Тайна открылась гораздо позже: эти уроки были ничто иное, как любезная выдумка Фурдрена — давать мне пособие, не оскорбляя моего самолюбия. Признаюсь, в этом поступке я вижу геройский подвиг христианской любви. А Фурдрен был, как у нас говорят, фармазон и человек без веры! Вот так и выходит, что самаритянин лучше правоверного иудея!
Лекуант был милый юноша, единоверец Фурдрена т. е. отчаянный республиканец, заклятый враг католической церкви и всех церквей вообще, студент медицины, материалист с длинною бородою. У нас по вечерам, особенно по воскресеньям были философские беседы. Фурдрен и Лекуант держали сторону материализма, а я — или по духу противоречия или по природной наклонности, защищал мистицизм. При этом случае меня потчевали хорошим кофеем и сандвичами — тоже уловка Фурдрена, чтобы вознаградить недостаток моего слишком скромного обеда.
Потоцкий. Сижу я однажды у камина в гостинице Au coq, тут же подсел какой — то не помню француз или поляк, один из тех воинственных дружин, что за свободу сражались и в Польшу на кораблях ходили. «Я знаю здесь одного из ваших соотчичей», сказал он. — «Кто ж это такой?» — «Г-н Потоцкий. Хотите с ним познакомиться?» — «Без сомнения! Дайте же мне его адрес».

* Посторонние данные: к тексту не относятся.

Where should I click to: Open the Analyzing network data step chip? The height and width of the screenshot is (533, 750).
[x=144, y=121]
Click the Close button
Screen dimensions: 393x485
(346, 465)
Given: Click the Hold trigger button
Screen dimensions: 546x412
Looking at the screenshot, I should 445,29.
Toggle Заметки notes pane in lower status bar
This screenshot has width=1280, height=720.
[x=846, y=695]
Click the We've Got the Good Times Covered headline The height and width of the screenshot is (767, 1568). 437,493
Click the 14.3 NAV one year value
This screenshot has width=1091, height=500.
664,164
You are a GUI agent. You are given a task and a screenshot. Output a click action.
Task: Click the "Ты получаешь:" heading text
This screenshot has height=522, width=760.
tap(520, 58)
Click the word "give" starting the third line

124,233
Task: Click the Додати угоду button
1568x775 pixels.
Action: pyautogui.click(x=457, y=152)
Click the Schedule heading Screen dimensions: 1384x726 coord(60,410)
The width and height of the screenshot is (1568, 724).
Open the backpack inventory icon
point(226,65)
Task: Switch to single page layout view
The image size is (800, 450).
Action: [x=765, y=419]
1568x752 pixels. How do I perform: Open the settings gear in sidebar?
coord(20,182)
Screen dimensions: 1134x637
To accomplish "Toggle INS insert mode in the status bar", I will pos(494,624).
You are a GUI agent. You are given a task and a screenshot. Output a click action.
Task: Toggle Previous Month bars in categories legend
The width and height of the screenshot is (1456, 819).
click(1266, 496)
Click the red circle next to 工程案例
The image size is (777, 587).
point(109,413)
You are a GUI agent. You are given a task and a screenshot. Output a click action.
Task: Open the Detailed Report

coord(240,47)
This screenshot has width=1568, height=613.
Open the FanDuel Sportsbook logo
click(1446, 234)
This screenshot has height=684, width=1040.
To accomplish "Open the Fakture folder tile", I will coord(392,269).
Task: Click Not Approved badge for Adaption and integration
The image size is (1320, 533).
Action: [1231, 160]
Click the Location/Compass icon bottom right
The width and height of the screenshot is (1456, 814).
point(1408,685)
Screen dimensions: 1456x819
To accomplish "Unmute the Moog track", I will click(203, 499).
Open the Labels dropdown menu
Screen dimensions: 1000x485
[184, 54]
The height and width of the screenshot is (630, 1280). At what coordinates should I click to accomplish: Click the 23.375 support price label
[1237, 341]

Потоцкий был самый идеал польского шляхтича: долговязый, худощавый, бледный, белобрысый, с длинными повисшими усами, с физиономиею Костюшки[162] т.-е. une espece de singe, как сказал Шатобриан[163]. В нем совершенно развилась славянская натура. Он, как и все поляки, получал от Бельгийского правительства один франк в день и этим довольствовался и решительно ничего не делал: или лежал развалившись на постели или бродил по городу. Ведь какой-нибудь англичанин, американец или даже немец пустился бы на разные хитрости, чтобы зашибить копейку и доставить себе более удобств или вообще чтоб иметь какое-нибудь занятие. Как же это ничего решительно не делать? Но такова уж славянская природа. С самого детства я слыхал пословицу: лень прежде нас родилась.
Есть нечто подобное в итальянском характере: мой цюрихский приятель Угони часто с особенным восторгом повторял: Il dolce far niente! il dolce far niente![164] — Трудолюбие например Чижова[165] и ему подобных вовсе не православная русская привычка: это ересь, заимствованная от басурманского англосаксонского племени. Но есть дело хуже безделья.